## [PROBLEM TO SOLVE]
Among the lines below, take the one holding "Click the 15. místo overall ranking", the one holding "Jump to Deployment", and all lines between them. Set them down exactly.

## [INPUT FOR THIS TASK]
=== Section Start ===

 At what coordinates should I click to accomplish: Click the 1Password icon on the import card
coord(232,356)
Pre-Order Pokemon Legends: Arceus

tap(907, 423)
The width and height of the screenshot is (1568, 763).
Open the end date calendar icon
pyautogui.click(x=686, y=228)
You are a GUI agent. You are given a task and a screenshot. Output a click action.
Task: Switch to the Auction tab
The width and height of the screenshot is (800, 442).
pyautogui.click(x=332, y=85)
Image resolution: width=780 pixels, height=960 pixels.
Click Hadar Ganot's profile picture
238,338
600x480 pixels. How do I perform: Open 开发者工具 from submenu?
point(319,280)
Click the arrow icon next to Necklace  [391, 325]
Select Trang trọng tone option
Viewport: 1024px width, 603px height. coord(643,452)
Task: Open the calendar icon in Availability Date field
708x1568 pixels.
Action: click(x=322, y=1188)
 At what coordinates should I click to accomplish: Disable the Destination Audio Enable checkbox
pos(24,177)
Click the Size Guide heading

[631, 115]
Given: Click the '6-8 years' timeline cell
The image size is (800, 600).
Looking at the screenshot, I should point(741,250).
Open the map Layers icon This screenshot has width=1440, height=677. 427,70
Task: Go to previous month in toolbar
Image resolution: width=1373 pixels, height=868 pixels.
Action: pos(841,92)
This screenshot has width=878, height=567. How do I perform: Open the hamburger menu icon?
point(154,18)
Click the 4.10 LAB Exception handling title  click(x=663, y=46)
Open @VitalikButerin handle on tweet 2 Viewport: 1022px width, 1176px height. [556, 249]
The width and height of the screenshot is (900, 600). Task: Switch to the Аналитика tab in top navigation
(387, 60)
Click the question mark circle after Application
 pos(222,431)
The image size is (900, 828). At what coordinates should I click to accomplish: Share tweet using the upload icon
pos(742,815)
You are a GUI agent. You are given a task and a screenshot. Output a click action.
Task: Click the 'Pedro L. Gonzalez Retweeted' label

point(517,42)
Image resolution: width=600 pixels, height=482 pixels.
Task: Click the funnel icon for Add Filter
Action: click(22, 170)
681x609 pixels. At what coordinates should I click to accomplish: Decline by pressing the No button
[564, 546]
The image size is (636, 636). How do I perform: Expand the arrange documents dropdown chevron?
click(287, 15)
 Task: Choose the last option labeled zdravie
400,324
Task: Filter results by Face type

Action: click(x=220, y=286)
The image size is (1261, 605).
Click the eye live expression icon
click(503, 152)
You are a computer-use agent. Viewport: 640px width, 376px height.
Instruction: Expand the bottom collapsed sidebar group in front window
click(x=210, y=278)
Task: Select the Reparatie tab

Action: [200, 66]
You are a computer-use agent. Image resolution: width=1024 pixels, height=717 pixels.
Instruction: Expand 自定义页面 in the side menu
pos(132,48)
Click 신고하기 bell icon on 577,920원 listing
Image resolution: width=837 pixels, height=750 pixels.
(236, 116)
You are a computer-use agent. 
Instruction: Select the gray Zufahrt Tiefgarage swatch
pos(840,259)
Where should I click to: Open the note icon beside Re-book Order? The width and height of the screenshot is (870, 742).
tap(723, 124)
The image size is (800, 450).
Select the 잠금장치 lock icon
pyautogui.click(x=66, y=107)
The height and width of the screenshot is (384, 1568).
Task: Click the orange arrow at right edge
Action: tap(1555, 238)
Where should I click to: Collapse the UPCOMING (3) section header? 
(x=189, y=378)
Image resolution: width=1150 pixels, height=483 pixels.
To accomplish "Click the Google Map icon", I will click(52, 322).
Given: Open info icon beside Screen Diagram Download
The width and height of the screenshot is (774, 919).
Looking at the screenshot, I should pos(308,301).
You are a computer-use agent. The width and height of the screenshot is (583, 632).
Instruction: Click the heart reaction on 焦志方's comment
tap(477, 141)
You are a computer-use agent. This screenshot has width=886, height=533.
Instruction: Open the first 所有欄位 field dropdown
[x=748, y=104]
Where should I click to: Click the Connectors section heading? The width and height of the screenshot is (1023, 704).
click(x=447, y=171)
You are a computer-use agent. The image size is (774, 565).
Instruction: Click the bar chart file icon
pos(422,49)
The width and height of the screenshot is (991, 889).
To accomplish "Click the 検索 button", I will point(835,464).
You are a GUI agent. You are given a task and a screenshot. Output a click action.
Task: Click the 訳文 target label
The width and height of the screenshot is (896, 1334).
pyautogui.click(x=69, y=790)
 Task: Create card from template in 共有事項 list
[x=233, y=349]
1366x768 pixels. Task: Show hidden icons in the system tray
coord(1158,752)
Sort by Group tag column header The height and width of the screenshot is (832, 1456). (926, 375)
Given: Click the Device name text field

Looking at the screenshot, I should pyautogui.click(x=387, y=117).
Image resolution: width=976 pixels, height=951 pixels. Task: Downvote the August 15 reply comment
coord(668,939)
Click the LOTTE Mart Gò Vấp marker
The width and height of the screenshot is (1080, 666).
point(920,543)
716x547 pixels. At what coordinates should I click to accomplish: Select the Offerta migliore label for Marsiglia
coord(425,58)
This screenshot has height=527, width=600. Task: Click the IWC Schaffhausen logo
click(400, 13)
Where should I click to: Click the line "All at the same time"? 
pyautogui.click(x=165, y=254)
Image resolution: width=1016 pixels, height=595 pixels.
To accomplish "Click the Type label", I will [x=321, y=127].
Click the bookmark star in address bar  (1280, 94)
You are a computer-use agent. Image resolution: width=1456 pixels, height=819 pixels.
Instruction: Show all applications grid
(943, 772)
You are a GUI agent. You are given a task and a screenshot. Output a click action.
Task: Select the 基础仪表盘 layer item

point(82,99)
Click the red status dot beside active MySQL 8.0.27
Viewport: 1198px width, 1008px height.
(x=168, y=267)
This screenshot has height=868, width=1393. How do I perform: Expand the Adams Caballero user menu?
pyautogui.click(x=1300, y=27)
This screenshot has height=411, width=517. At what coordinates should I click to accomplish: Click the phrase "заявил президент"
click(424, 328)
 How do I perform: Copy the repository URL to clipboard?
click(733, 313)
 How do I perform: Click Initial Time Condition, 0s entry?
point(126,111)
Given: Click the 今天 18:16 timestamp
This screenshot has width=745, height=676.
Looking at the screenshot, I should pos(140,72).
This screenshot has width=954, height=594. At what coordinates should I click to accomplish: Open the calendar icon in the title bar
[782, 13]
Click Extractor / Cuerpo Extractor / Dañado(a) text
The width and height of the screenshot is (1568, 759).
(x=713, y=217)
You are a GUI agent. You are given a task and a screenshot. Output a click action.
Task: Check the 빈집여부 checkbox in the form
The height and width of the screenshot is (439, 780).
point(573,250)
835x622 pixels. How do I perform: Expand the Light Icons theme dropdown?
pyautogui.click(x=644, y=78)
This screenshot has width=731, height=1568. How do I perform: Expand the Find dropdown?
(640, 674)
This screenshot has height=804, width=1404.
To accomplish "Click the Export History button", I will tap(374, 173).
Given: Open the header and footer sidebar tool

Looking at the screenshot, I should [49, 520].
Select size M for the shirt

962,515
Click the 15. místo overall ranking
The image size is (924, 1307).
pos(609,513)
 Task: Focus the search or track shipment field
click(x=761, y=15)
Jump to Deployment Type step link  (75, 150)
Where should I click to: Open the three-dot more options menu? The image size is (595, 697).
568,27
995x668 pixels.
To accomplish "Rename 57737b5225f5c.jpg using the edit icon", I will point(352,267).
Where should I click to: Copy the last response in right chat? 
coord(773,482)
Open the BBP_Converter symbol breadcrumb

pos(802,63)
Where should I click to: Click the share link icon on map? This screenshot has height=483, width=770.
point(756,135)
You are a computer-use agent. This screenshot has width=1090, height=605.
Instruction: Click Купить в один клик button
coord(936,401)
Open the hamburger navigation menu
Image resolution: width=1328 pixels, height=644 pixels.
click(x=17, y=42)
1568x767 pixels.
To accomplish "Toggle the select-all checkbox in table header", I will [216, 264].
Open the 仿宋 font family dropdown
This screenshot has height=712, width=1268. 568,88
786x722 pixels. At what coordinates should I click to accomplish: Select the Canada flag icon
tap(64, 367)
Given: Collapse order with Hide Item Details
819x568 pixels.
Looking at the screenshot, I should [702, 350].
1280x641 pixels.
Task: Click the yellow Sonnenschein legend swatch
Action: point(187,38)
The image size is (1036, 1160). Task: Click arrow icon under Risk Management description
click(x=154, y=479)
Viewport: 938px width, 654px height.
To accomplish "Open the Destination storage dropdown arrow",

=== Section End ===

## [ANSWER TO THE PROBLEM]
Click the 15. místo overall ranking
The image size is (924, 1307).
pos(609,513)
 Task: Focus the search or track shipment field
click(x=761, y=15)
Jump to Deployment Type step link  (75, 150)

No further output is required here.